**WHAT THE TASK REQUIRES:**
Return the material exactly, first line through the line containing "لنوو (132, 1228)", and nothing more. Pictures stay out.

**RECORDS FOR THE TASK:**
━━━━━━━━━━━━━━━━━━━━━━━━━━━━━━
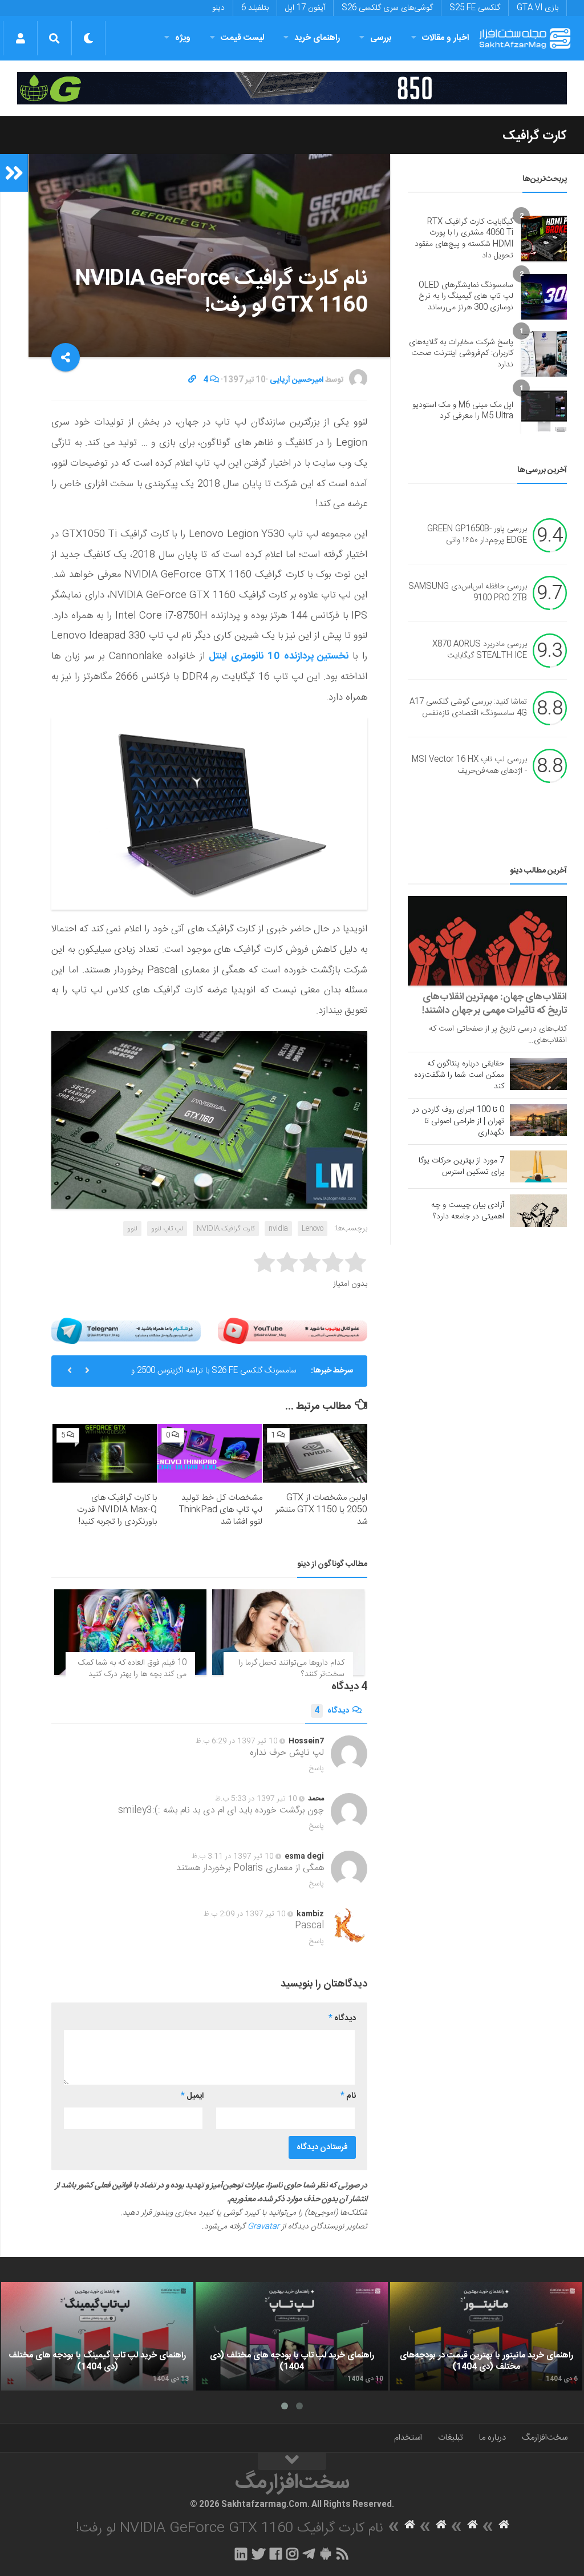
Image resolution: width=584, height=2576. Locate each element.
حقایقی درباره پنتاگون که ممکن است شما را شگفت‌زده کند (459, 1075)
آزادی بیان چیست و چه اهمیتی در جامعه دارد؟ (467, 1211)
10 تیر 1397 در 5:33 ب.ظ (256, 1798)
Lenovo (312, 1228)
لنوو (132, 1228)
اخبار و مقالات (445, 38)
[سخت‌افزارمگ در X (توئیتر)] (258, 2554)
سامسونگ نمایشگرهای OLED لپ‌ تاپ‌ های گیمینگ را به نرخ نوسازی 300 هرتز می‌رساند (466, 296)
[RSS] (343, 2554)
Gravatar (263, 2227)
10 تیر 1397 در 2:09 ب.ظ (245, 1914)
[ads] (292, 88)
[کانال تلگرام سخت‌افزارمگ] (309, 2554)
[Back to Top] (292, 2461)
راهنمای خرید (317, 38)
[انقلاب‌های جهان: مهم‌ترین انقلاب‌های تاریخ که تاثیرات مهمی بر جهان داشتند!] (487, 941)
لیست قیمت (242, 38)
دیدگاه (331, 1711)
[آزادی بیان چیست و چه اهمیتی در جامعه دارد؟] (538, 1210)
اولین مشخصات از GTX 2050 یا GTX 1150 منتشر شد (321, 1510)
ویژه (182, 38)
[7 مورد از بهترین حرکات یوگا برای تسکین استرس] (538, 1166)
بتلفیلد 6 (255, 8)
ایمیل (192, 2096)
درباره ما (492, 2437)
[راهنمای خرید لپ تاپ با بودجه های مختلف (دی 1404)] (292, 2336)
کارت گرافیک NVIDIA (226, 1228)
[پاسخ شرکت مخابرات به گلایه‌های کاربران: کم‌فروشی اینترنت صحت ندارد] (544, 354)
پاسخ (316, 1768)
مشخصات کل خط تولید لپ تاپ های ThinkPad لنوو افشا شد (220, 1510)
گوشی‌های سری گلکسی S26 (387, 8)
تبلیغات (450, 2437)
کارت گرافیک (534, 136)
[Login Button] (20, 38)
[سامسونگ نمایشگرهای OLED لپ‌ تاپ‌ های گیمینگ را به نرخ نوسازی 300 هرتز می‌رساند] (544, 297)
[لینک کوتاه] (192, 380)
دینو (218, 8)
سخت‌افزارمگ (544, 2437)
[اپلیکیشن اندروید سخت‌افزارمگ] (325, 2554)
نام (348, 2096)
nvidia (278, 1228)
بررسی (381, 38)
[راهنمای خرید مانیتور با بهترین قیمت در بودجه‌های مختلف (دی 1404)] (486, 2336)
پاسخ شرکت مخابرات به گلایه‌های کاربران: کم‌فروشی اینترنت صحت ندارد (461, 354)
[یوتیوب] (292, 1331)
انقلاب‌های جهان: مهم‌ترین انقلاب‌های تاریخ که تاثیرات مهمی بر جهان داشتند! (494, 1004)
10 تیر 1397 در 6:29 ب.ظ (237, 1741)
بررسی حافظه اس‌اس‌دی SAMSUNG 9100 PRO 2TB (467, 592)
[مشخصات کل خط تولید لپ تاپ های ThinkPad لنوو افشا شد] (209, 1453)
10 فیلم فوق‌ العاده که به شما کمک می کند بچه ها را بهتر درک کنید (132, 1668)
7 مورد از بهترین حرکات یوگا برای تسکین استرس (461, 1166)
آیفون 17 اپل (305, 8)
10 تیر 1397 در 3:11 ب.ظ (233, 1856)
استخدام (408, 2437)
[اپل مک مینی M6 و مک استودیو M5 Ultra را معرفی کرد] (544, 411)
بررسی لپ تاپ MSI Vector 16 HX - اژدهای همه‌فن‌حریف (469, 765)
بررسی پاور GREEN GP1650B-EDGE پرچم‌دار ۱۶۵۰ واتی (477, 535)
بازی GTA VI (537, 8)
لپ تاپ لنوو (167, 1228)
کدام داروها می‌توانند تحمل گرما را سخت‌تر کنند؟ (291, 1668)
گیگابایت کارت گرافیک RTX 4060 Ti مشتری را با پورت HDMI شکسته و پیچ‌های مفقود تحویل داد (464, 239)
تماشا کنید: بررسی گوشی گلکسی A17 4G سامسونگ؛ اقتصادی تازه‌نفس (468, 708)
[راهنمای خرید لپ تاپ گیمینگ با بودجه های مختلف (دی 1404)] (97, 2336)
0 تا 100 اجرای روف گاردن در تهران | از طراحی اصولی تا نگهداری (458, 1121)
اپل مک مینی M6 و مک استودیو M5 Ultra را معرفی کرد (462, 410)
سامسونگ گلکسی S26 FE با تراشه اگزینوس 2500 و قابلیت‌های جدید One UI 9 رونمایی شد (214, 1375)
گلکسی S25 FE (474, 8)
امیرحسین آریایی (296, 380)
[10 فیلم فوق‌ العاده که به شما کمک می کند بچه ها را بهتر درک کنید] (130, 1632)
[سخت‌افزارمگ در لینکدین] (241, 2554)
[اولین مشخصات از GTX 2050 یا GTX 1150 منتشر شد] (315, 1453)
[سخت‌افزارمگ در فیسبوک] (276, 2554)
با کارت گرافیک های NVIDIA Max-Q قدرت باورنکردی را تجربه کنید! (117, 1510)
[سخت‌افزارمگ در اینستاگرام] (292, 2554)
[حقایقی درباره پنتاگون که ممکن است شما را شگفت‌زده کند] (538, 1074)
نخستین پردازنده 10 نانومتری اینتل (278, 656)
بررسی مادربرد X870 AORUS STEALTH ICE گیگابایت (479, 650)
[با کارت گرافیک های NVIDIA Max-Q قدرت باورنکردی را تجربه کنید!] (104, 1453)
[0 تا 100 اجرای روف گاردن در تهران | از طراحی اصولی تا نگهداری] (538, 1120)
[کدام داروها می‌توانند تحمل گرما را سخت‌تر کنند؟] (288, 1632)
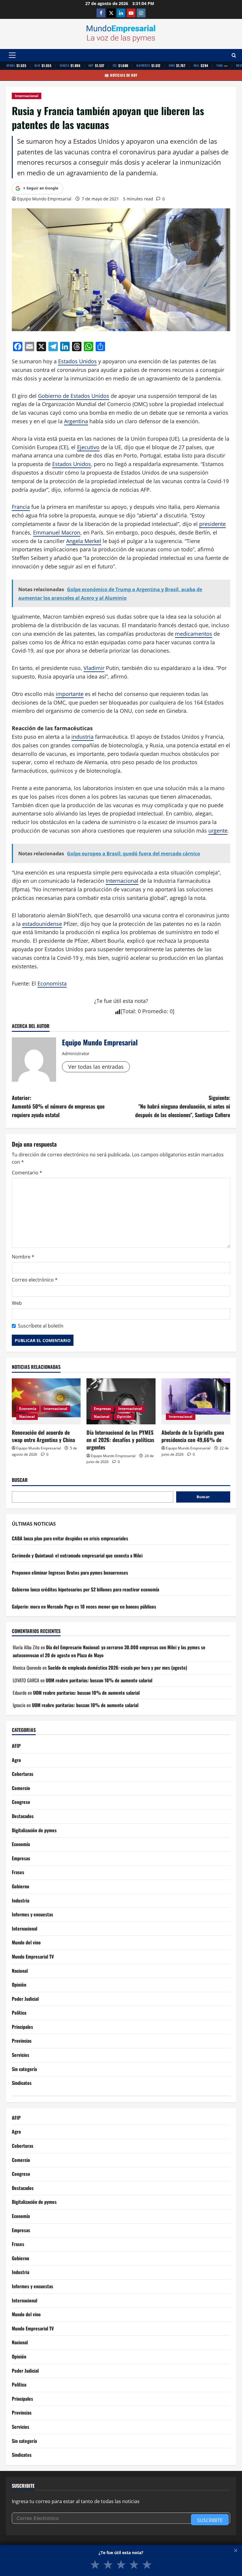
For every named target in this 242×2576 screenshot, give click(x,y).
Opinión (124, 1416)
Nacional (27, 1416)
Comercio (21, 1788)
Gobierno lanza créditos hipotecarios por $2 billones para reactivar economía (85, 1589)
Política (19, 2012)
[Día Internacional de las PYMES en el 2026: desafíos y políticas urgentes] (120, 1401)
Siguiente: (182, 1106)
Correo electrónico (35, 1279)
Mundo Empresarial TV (33, 1956)
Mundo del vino (26, 1942)
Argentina (76, 421)
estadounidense (42, 923)
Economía (27, 1408)
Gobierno (20, 1886)
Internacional (26, 95)
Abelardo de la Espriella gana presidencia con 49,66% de (192, 1436)
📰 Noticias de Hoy (121, 75)
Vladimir (94, 667)
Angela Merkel (83, 541)
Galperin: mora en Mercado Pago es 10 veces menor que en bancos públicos (84, 1606)
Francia (21, 506)
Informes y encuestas (32, 1914)
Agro (16, 1759)
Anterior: (58, 1106)
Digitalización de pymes (34, 1830)
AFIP (16, 1745)
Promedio (154, 1011)
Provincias (22, 2040)
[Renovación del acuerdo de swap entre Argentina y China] (46, 1401)
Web (17, 1303)
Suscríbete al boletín (40, 1326)
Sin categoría (24, 2068)
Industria (20, 1900)
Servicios (20, 2054)
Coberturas (22, 1773)
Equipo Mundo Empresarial (44, 199)
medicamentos (193, 633)
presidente (212, 523)
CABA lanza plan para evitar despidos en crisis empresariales (70, 1538)
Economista (52, 983)
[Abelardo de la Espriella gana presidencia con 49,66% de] (195, 1401)
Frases (18, 1872)
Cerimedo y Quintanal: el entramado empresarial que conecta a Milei (77, 1555)
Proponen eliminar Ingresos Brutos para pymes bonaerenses (70, 1572)
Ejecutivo (88, 447)
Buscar (20, 1480)
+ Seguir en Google (40, 188)
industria (82, 736)
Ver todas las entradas (96, 1066)
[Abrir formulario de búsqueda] (234, 55)
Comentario (27, 1172)
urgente (218, 830)
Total (128, 1011)
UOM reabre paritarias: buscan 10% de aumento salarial (99, 1680)
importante (70, 693)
━━━━━━━━━━━━━━━━━━━━━━━━━━━━━━
**ANSWER BELOW:**
Image resolution: width=584, height=2576. Locate each element.
حقایقی درباره پنتاگون که ممکن است شما را شگفت‌زده کند (459, 1075)
آزادی بیان چیست و چه اهمیتی در جامعه دارد؟ (467, 1211)
10 تیر 1397 در 5:33 ب.ظ (256, 1798)
Lenovo (312, 1228)
لنوو (132, 1228)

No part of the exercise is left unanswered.